В детстве Айрин с Майклом — между ними было меньше двух лет разницы — очень дружили и делились друг с другом всем. Когда Майклу было около одиннадцати, он начал постепенно отдаляться от сестры, что она восприняла как нечто справедливое или неизбежное, поэтому, несмотря на некоторое чувство утраты, особого горя ей это не причинило. Но когда Майкл совсем повзрослел, то просто стал избегать ее. Он проводил время с бандой юнцов, переняв их презрительные выходки и словечки по отношению к женскому полу вообще и нисколько не щадя собственную сестру. Это она расценила уже как настоящее предательство, которое к тому же совпало с тем периодом, когда отчим стал не на шутку к ней приставать, лапать ее по дороге наверх, в ванную, прижиматься к ней, когда они встречались на кухне; заходил к ней в комнату без стука и все время норовил залезть под юбку. Однажды он поймал ее за гаражом, и она все пыталась отделаться шутками и смехом, потому что никак не могла поверить, что он это всерьез, пока Виктор не упал на нее всей тушей и не накрыл ее сверху, как матрас. Он тяжело дышал и был похож на страшного зверя, и лишь по чистой случайности ей повезло, она удрала и отделалась вывихом кисти. После этого Айрин старалась никогда не оставаться с ним в доме наедине и никогда не ходила на задний двор. Постоянное напряжение изматывало. Ей хотелось рассказать обо всем Майклу, получить от брата хоть какую-то поддержку, хоть самую маленькую. Но теперь она не могла сказать ему такое. Он станет ее оскорблять, обвинит в том, что сама позволила это Виктору, сама соблазняла и дразнила его. Он уже не раз оскорблял ее за то, что она женщина, а значит — объект вожделения, а значит — нечиста.
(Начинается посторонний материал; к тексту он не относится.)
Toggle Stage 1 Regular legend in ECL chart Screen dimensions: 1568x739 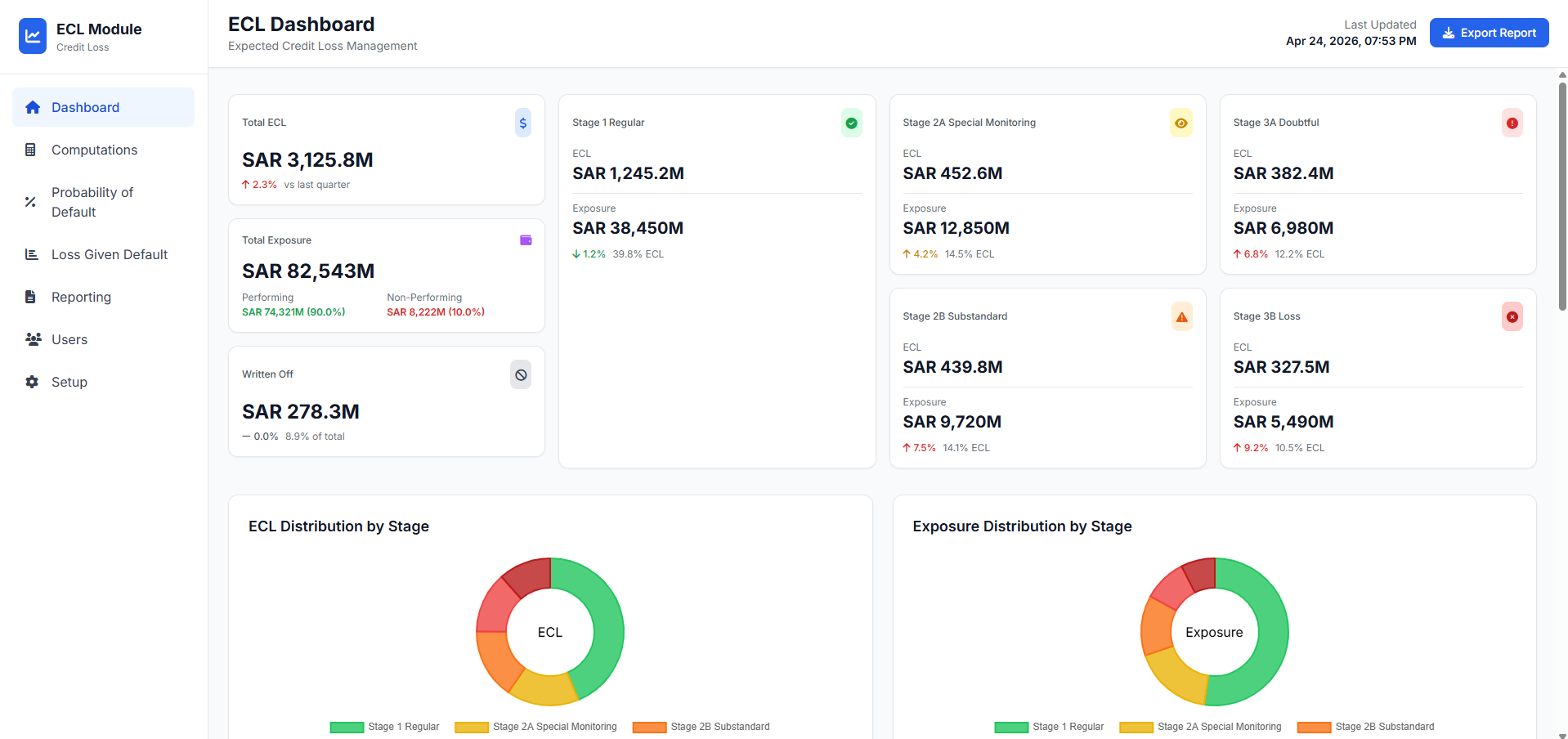(385, 727)
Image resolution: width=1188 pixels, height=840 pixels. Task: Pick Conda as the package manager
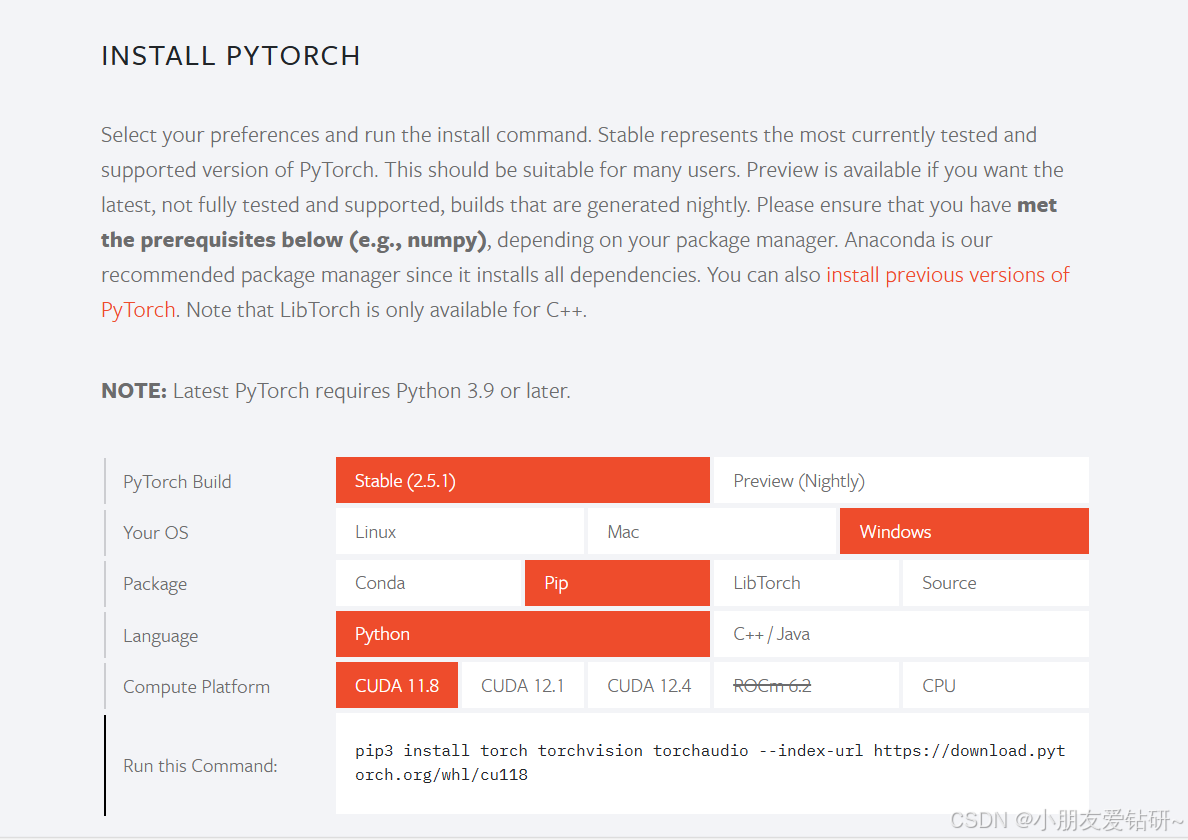[x=428, y=582]
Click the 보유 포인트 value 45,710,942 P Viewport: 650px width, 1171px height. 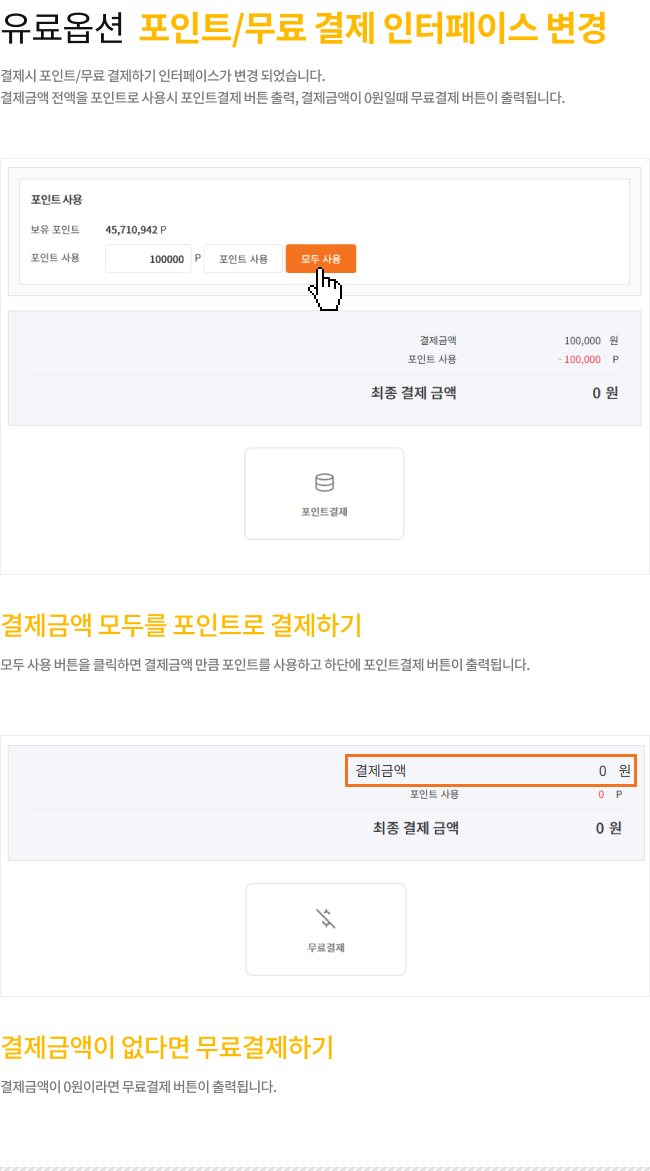[x=136, y=229]
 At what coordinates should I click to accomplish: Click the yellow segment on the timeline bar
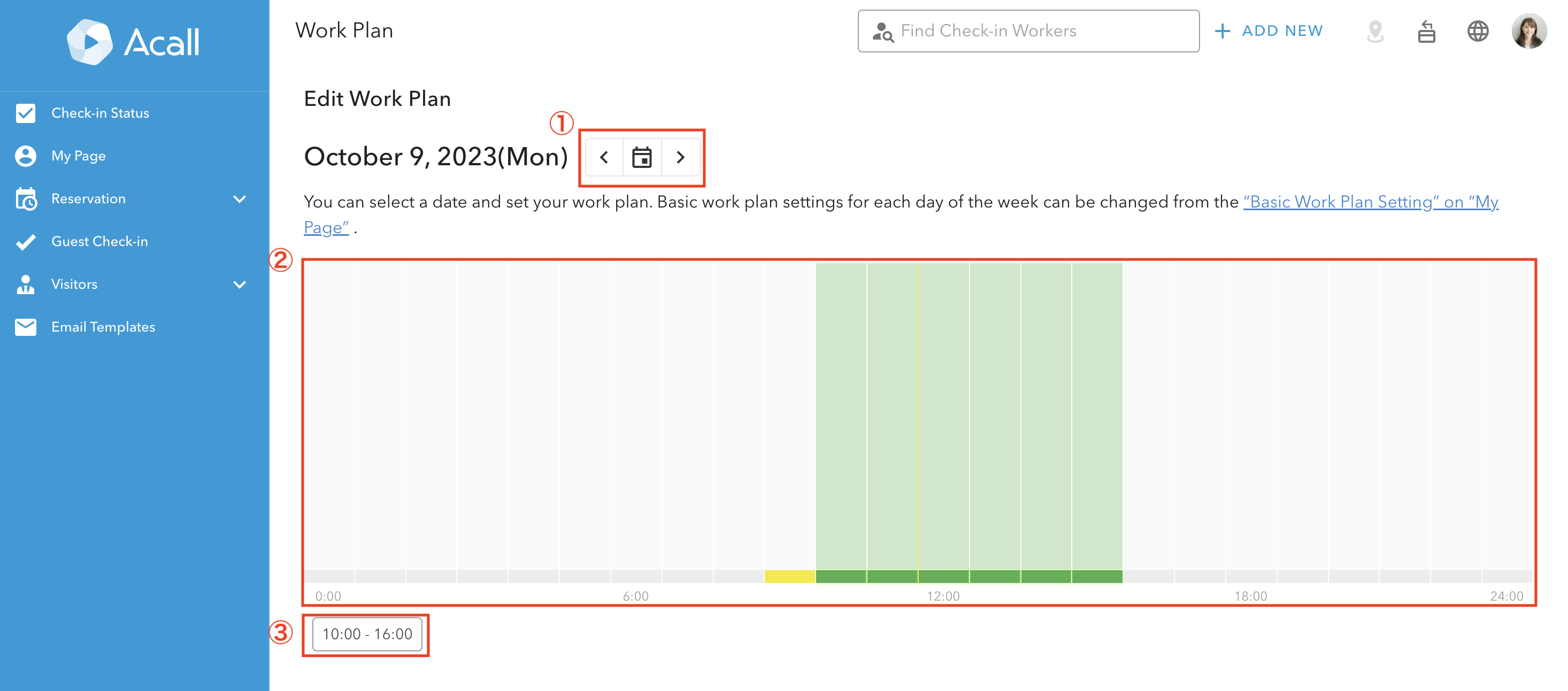point(789,576)
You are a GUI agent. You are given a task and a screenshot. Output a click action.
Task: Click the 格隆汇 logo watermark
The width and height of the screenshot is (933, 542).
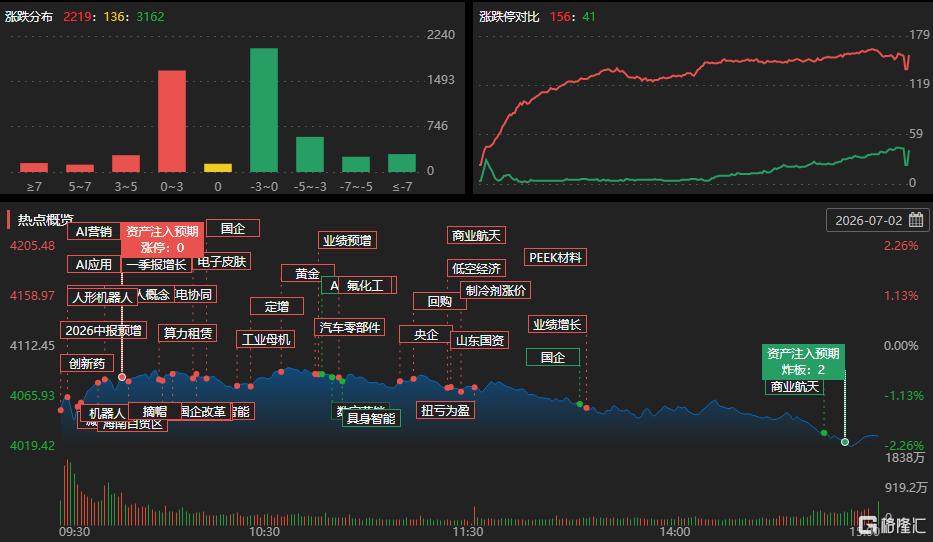point(893,525)
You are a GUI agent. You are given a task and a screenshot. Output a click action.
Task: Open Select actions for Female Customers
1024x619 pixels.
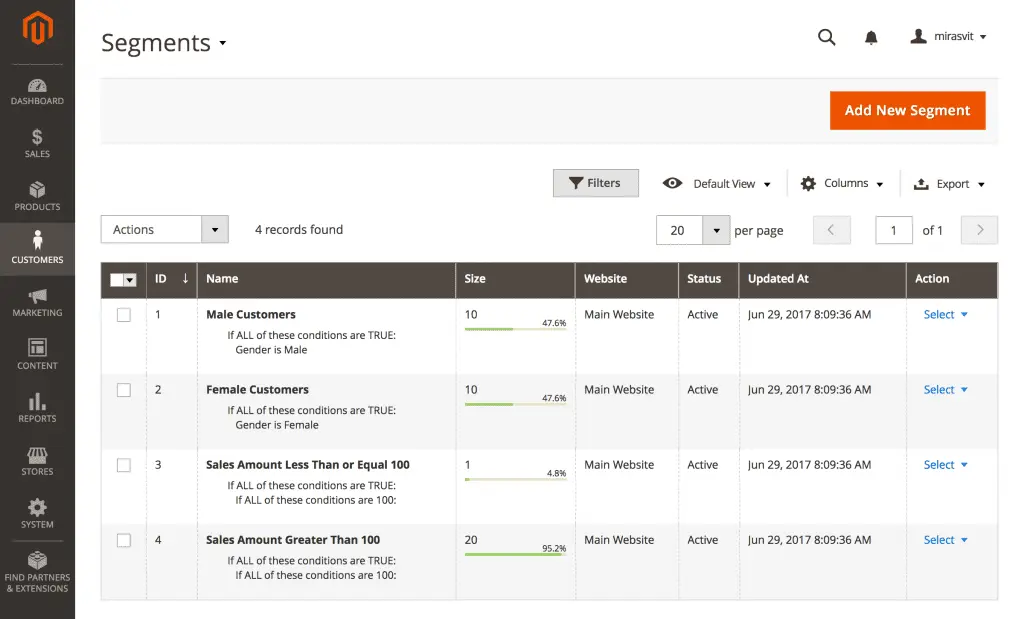(943, 389)
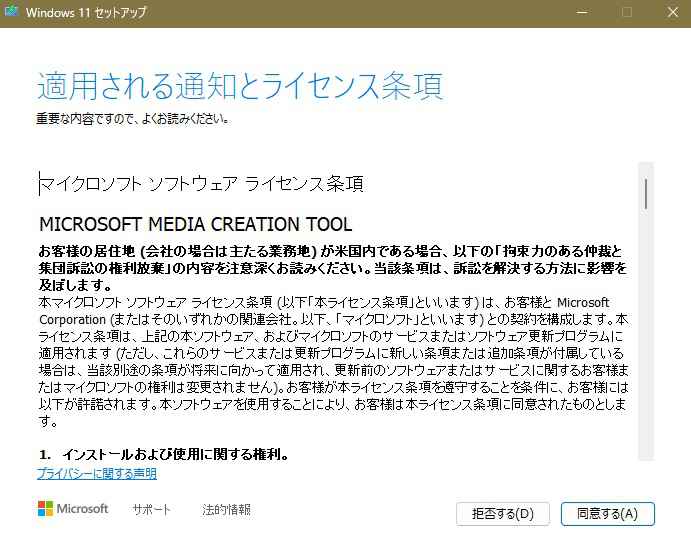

Пока Майкл жил дома, если бы она действительно закричала, позвала на помощь, он бы, конечно, защитил ее. Но если бы Айрин закричала, то услышала бы и мать, а она не хотела, чтобы мать знала. Сама жизнь Мэри покоилась на беспредельной верности мужу, на заботе о семье — из этого, собственно, она и складывалась, ее жизнь. Разрушить это означало погубить ее. Если бы пришлось выбирать, если бы заставили обстоятельства, Мэри, возможно, и встала бы на сторону дочери, пошла бы против собственного мужа, зато потом Виктор вволю натешился бы, наказывая ее за предательство. Итак, после ухода Майкла у Айрин не осталось другого выхода, как тоже уйти из дома. Но она не могла просто так убраться и поминай как звали — вроде Майкла: привет, чудесно провели время. Ее матери было просто необходимо иметь рядом человека, на которого она могла бы положиться. За последние пять лет у нее из четырех беременностей три окончились выкидышем. Сейчас она принимала пилюли, но без ведома Виктора, который считал, что «противозачаточные средства задерживают оплодотворяющие клетки в железах», и был категорически против пилюль. И мать, возможно, послушалась бы его, но рядом оказалась Айрин, которая ее поддержала и помогла хранить эту их общую маленькую женскую тайну. У Мэри были нелады с кровообращением; она страдала пиореей и нуждалась в общем лечении зубов, что обошлось бы относительно недорого, если бы кто-то согласился возить ее в стоматологический колледж по субботам. Виктор избивал ее, когда напивался, не то чтобы так уж сильно, но все же однажды вывихнул ей плечо. Большую часть времени она оставалась с ребятишками одна, и если ей действительно станет плохо или он побьет ее, то никто скорее всего ничем ей и не поможет.